The correct option is C $2.2m{s}^{-2}$

$\text{Step 1: Identify all forces on each block and predict the direction of motion}$

The surface is smooth so the $1kg$ block will move upward, $5kg$ block will move rightward and $3kg$ block will move downward.

From figure, Since all blocks are connected with string, so magnitude of acceleration of all the blocks will be same, say $a$.

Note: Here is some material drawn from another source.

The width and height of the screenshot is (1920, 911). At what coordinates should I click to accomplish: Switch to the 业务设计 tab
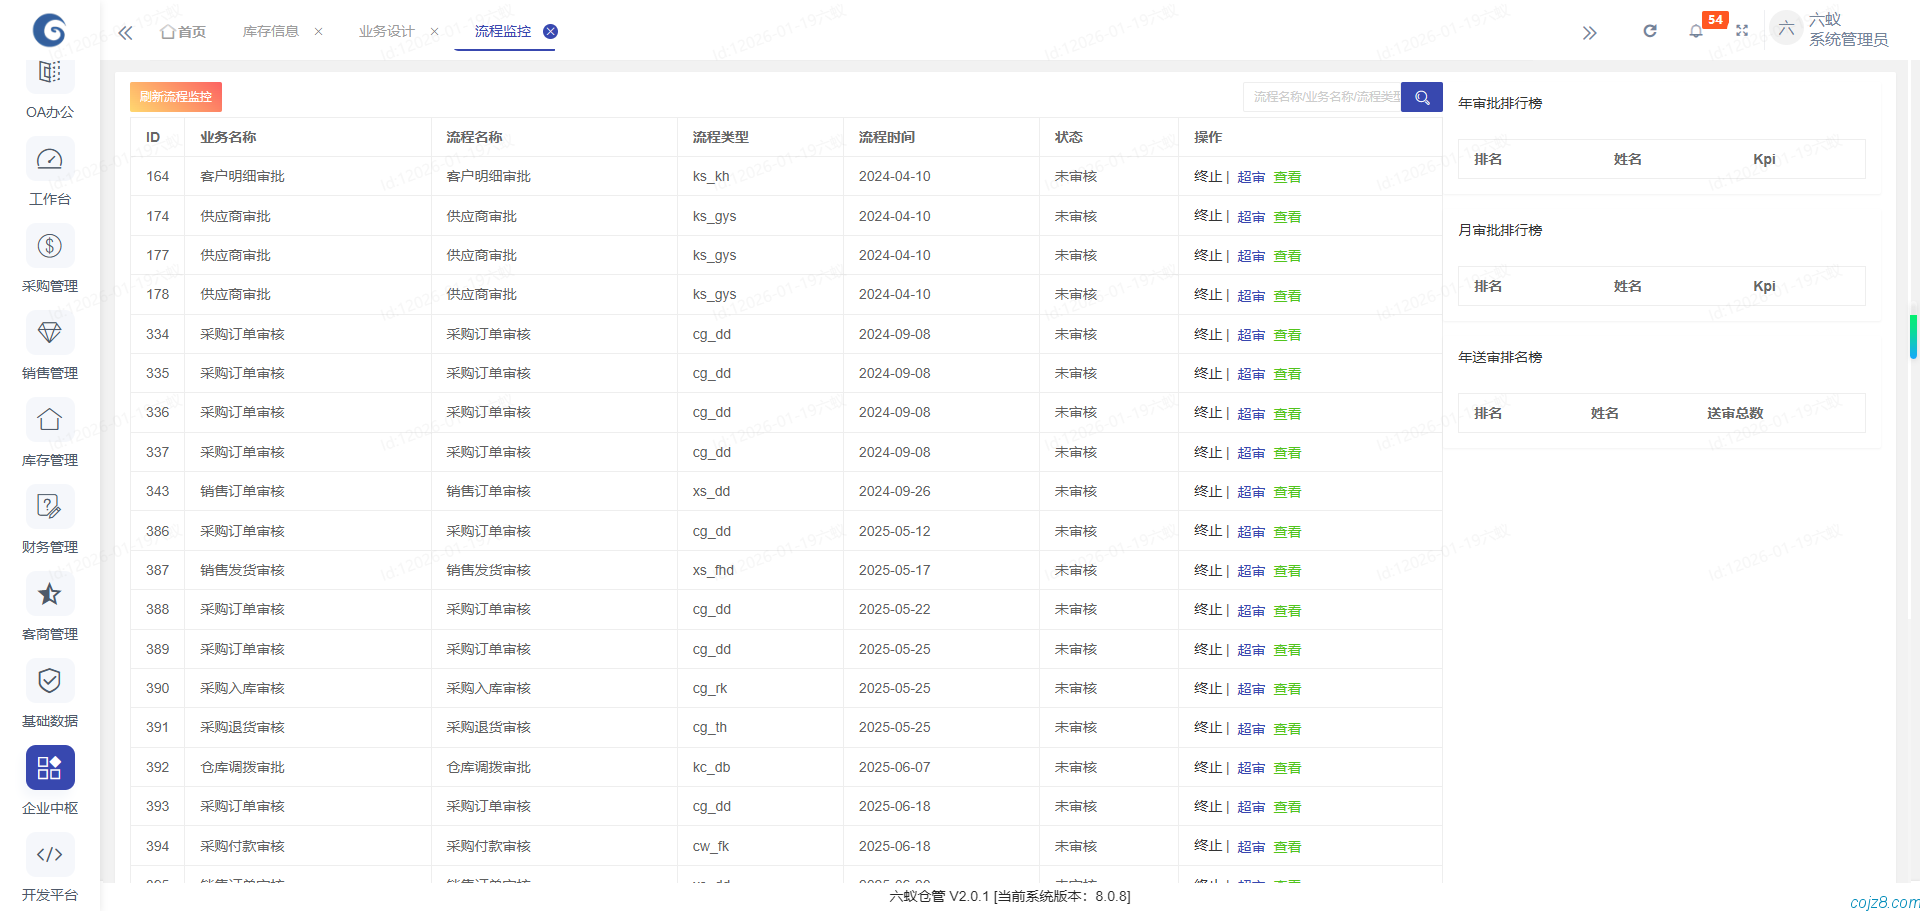[x=386, y=32]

$\text{Step 2: Draw F.B.D. of each block individually and apply Newton's second law}$

$\text{For block 1:}$ Applying Newton's second law on on block $1$ (Upward direction is positive)

$\Sigma F=m_{1}a$

$\Rightarrow T_1-m_{1}g=m_{1}a$ $....\left(1\right)$

$\text{For block 2:}$ Applying Newton's second law on on block $2$ (Rightward direction is positive)

$\Sigma F=m_{2}a$

$\Rightarrow T_2-T_1=m_{2}a$ $....\left(2\right)$

$\text{For block 3:}$ Applying Newton's second law on on block $3$ (Downward direction is positive)

$\Sigma F=m_{3}a$

$\Rightarrow m_{3}g-T_2=m_{3}a$ $....\left(3\right)$

$\text{Step 3: Solving above equations to get required value}$

Given: $m_1=1kg,m_2=5kg,m_3=3kg$

Adding equation $\left(1\right),\left(2\right)$ and $\left(3\right)$ we get

$m_{3}g-m_{1}g=m_{1}a+m_{2}a+m_{3}a$

$\Rightarrow 3g-g=a+5a+3a$

$\Rightarrow 2g=9a$

$\Rightarrow a=\frac{2\times 10m/s^2}{9}=2.22m/s^2$

Hence the acceleration of the system is $2.22m/s^2$

Hence, Option C is correct